◆ TEXT SECTION ◆
>> BEGIN
The New Arms Race

February 14, 2020 • Volume 30, Issue 7
Are new treaties needed to control modern nuclear weapons?
By Jonathan Broder


In recent years, the United States and Russia have withdrawn from several major agreements developed over 40 years to control the spread of nuclear weapons, citing violations by the other side. Those treaties created a climate of strategic stability, minimizing the chances of nuclear war. Without them, a new arms race, reminiscent of the Cold War years, has begun, as both sides develop ultramodern, super-fast weapon systems capable of delivering a nuclear device anywhere on the globe within 15 minutes. U.S. and Russian military leaders also have embraced doctrines that maintain that a limited nuclear war using small, tactical nuclear weapons can be won. The last remaining treaty limiting U.S. and Russian nuclear arsenals will expire next February unless both countries agree to extend it. President Trump says he prefers to negotiate a broader pact that includes China, but Beijing has said it is not interested, and critics say a year is not enough time to negotiate such an ambitious accord. Meanwhile, a stalemate in talks over North Korea's denuclearization has added uncertainty to the future of arms control, as has the U.S. withdrawal from an international agreement halting Iran's development of nuclear weapons.
>> END
◆ SOURCE DATA ◆
>> BEGIN
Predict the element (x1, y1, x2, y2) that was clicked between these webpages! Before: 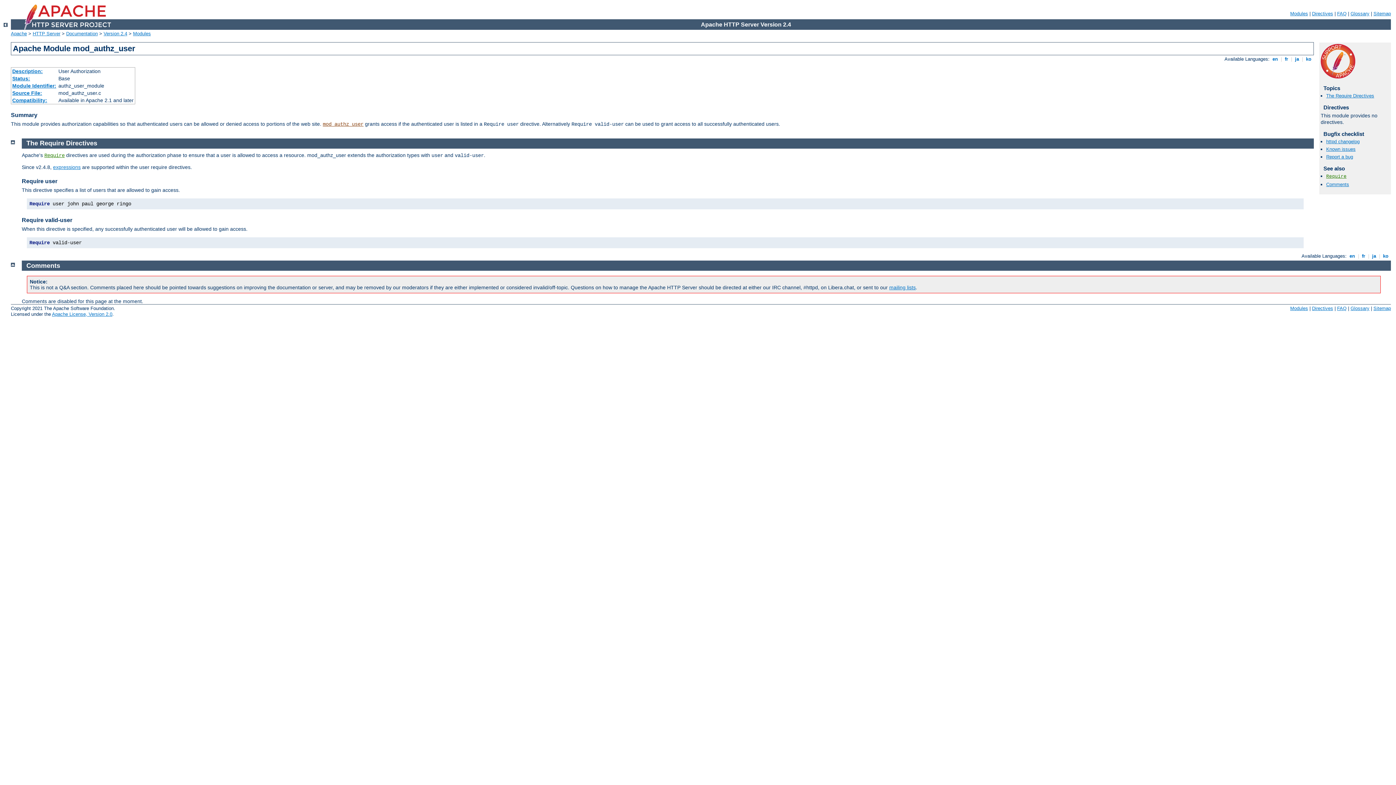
>> END
◆ TASKS TO COMPLETE ◆
1. Name every country mentioned in the article on the new arms race.
2. Write the next part of the article on the new nuclear arms race, picking up after its final sentence.

◆ EXERCISE ANSWERS ◆
1. United States, Russia, China, North Korea, Iran

2.
Russia's Avangard vehicle (Getty Images/TASS)
Russia's Avangard vehicle, illustrated here, can deliver its nuclear warhead to any target on Earth in 15 minutes, traveling at more than 20 times the speed of sound. Washington and Moscow are in a new race to develop ultramodern nuclear weapons and faster delivery systems after withdrawing from several arms control agreements in recent decades. (Getty Images/TASS)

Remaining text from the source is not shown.